### TASK BRIEF
As you look over the data below, please find each line where the word "computer" appears, then copy it.

[Pixel coordinate grounding data]

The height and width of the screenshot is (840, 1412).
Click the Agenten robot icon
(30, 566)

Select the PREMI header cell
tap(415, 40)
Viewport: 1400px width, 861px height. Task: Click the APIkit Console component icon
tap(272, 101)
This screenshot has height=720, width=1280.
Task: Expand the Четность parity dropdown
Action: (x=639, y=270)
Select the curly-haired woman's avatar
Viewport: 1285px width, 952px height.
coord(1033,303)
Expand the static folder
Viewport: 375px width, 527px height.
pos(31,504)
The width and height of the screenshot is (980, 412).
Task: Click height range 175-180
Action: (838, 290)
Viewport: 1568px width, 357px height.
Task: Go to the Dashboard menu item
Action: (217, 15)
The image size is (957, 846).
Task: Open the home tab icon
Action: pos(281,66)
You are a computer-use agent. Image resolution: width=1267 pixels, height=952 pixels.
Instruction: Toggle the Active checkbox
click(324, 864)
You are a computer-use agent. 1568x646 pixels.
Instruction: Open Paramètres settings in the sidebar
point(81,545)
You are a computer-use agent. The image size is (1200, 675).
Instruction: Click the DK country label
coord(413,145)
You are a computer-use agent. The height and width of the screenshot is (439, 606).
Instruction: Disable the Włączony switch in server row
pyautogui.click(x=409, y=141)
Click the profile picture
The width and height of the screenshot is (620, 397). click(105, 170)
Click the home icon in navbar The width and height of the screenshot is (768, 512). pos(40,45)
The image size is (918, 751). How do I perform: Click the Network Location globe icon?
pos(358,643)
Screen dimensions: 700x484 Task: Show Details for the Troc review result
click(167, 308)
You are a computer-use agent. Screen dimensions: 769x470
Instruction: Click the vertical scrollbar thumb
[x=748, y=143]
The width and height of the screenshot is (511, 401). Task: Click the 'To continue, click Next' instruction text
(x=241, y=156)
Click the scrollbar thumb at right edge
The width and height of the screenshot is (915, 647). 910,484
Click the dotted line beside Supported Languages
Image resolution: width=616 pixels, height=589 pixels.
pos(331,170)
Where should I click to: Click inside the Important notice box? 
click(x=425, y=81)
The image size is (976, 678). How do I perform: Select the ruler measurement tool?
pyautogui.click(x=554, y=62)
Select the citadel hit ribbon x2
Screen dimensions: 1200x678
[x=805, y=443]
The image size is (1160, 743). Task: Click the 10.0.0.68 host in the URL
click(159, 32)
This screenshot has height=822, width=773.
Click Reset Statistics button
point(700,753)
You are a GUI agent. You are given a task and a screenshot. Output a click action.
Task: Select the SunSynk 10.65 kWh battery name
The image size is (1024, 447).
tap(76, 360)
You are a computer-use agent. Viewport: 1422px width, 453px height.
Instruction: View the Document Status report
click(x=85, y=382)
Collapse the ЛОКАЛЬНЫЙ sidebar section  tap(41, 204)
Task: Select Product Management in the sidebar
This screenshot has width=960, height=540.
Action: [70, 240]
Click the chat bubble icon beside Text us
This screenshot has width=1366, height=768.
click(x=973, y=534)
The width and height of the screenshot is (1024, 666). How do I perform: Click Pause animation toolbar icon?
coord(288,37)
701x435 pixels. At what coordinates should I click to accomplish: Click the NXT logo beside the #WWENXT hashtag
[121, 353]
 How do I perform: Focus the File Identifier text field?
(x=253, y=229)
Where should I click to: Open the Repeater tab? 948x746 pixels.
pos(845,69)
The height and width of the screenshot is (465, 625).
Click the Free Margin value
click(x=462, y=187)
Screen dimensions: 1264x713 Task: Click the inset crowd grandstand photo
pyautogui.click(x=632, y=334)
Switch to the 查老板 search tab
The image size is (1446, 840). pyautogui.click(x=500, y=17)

### ANSWER SECTION
You are a computer-use agent. Image resolution: width=1267 pixels, height=952 pixels.
You are a computer-use agent. 1568x646 pixels.
You are a computer-use agent. The image size is (1200, 675).
You are a computer-use agent. The height and width of the screenshot is (439, 606).
You are a computer-use agent. Screen dimensions: 769x470
You are a computer-use agent. Viewport: 1422px width, 453px height.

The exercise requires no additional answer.